Physical Science Laboratory
@Besides being of immense technological importance, electrons
in silicon offer a number of unique possibilities for exploring new physical
conditions and new phenomena. One of these arises due to their bulk dispersion
relation where there are six, energetically degenerate conduction band valleys.
In (100) Si-MOSFETs where electrons are two-dimensionally confined, this six-fold
degeneracy is lifted, due to anisotropic effective mass, to leave only two
low lying valleys available for occupation. 2-D electrons in such structures
consequently have freedom as to how they occupy these degenerate valleys giving
them a valley degree of freedom on top of in-plane motion and spin.

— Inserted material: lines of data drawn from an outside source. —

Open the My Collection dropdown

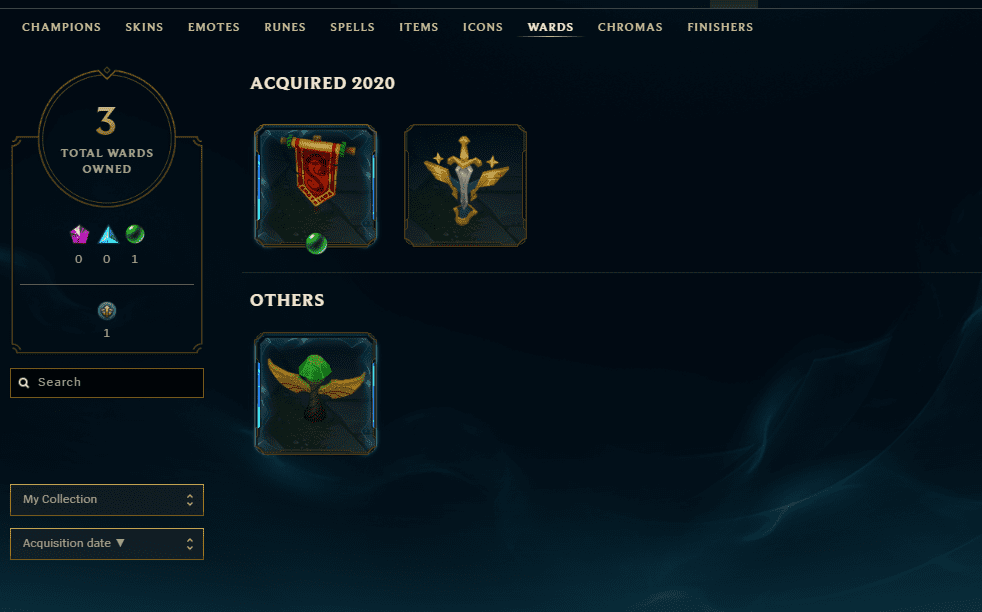[107, 500]
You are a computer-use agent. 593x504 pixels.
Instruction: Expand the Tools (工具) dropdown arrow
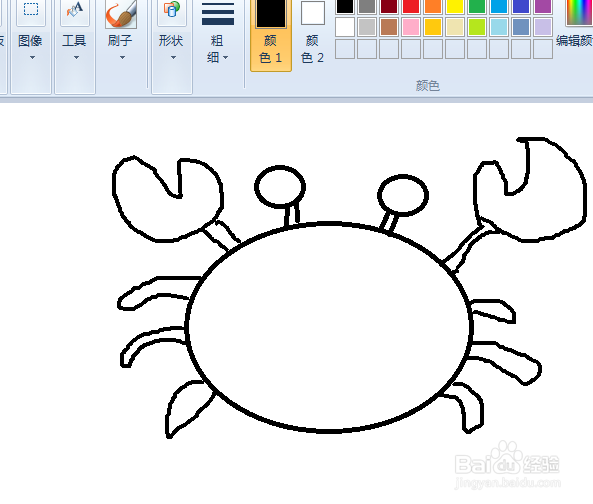[x=76, y=57]
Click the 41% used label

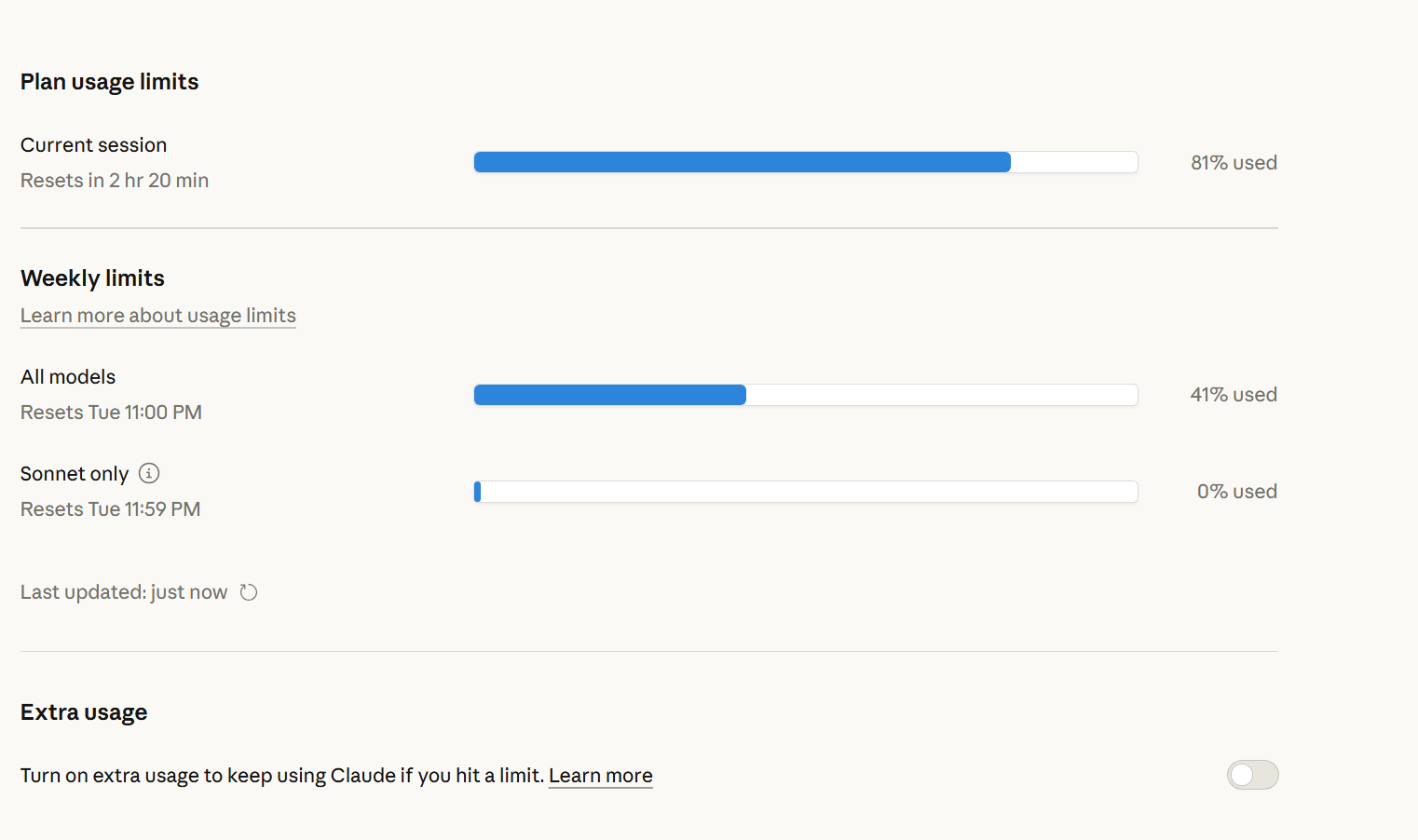pos(1234,395)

@In the present study, we have been able to show that valley-splitting, which
lifts this remaining two-fold valley degeneracy can be controlled over an
unprecedented extent using SOI (Silicon-On-Insulator) MOSFETs. These structures
consist of silicon sandwitched between layers of SiO2 forming SiO2/Si/SiO2
quantum wells. Since there are two Si-SiO2 interfaces present in such structures,
by using interfaces with different properties, electronic properties can be
readily tuned by shifting the wavefunction between them. Here, we have used
SIMOX (Separation by IMplantation of OXygen) MOSFETs where we find the valley-splitting
to be strongly enhanced at the Si-buried oxide interface. The valley splitting
can therefore be tuned, simply by adjusting front and back gate voltages to
shift the wavefunction between the interfaces with small and large valley
splitting [1,2].
[1] T. Ouisse, D.K. Maude, S. Horiguchi, Y. Ono, Y. Takahashi, K. Murase and
S. Christoleanu, Physica B, 249-251, 731
(1998)
[2] K. Takashina, A. Fujiwara, S. Horiguchi, Y. Takahashi, Y. Hirayama, Phys.
Rev. B, 69, 161304(R), (2004), K. Takashina, Y. Hirayama, A. Fujiwara, S.
Horiguchi, Y. Takahashi,
Physica E, Vol 22, 72 (2004)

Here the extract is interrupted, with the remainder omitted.